Though with the Blondie example he only took a small number of frames, we briefly discuss how he goes about selecting his pictures. He mentions he'd pre-select the best pictures even with physically submitting them to editors, putting 'the contacts inside an envelope inside the envelope with the pictures, so when [editors] opened it and pulled it out all they saw were the six pictures they needed and they didn't have to bother going through the contacts". As such, it's unsurprising that his main tip to any aspiring music photographers also follows this mantra: "take a lot of pictures, pick out the good ones and just show the good ones.

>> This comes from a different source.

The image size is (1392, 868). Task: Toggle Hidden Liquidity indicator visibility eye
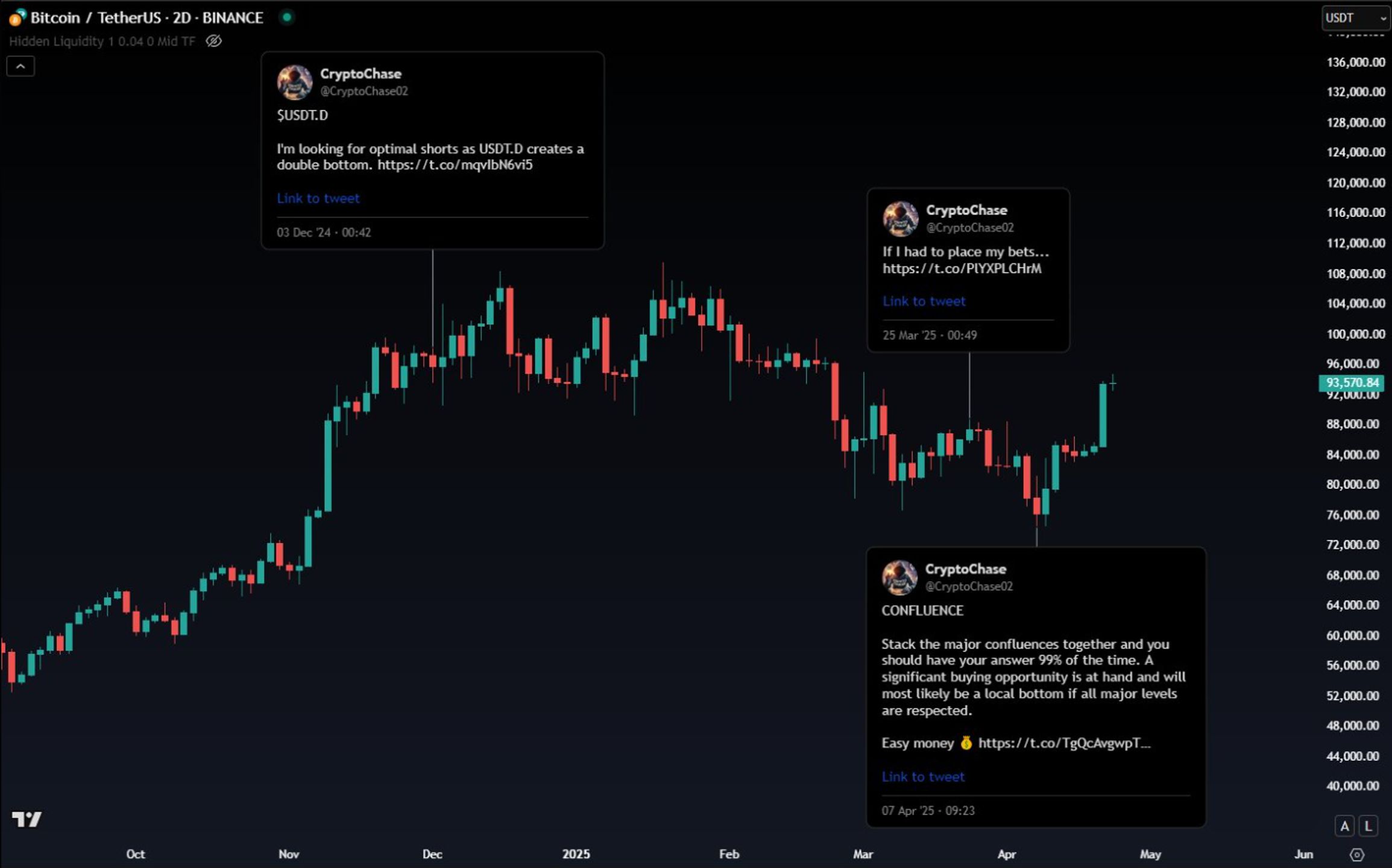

Only show good pictures - people think you're good". I go for another walk around the gallery before I leave, and though I'm now equipped with some background knowledge to the how, why and where of the many hanging pictures, I don't necessarily feel much more of an insider, as Bob, with his relaxed, intimate approach, has already afforded any viewer of his work a surprisingly personal connection with the artists captured.
Bob Gruen's photography exhibition, Rock Seen, is currently at the Huntingdon Gallery in Shoreditch until 27 October.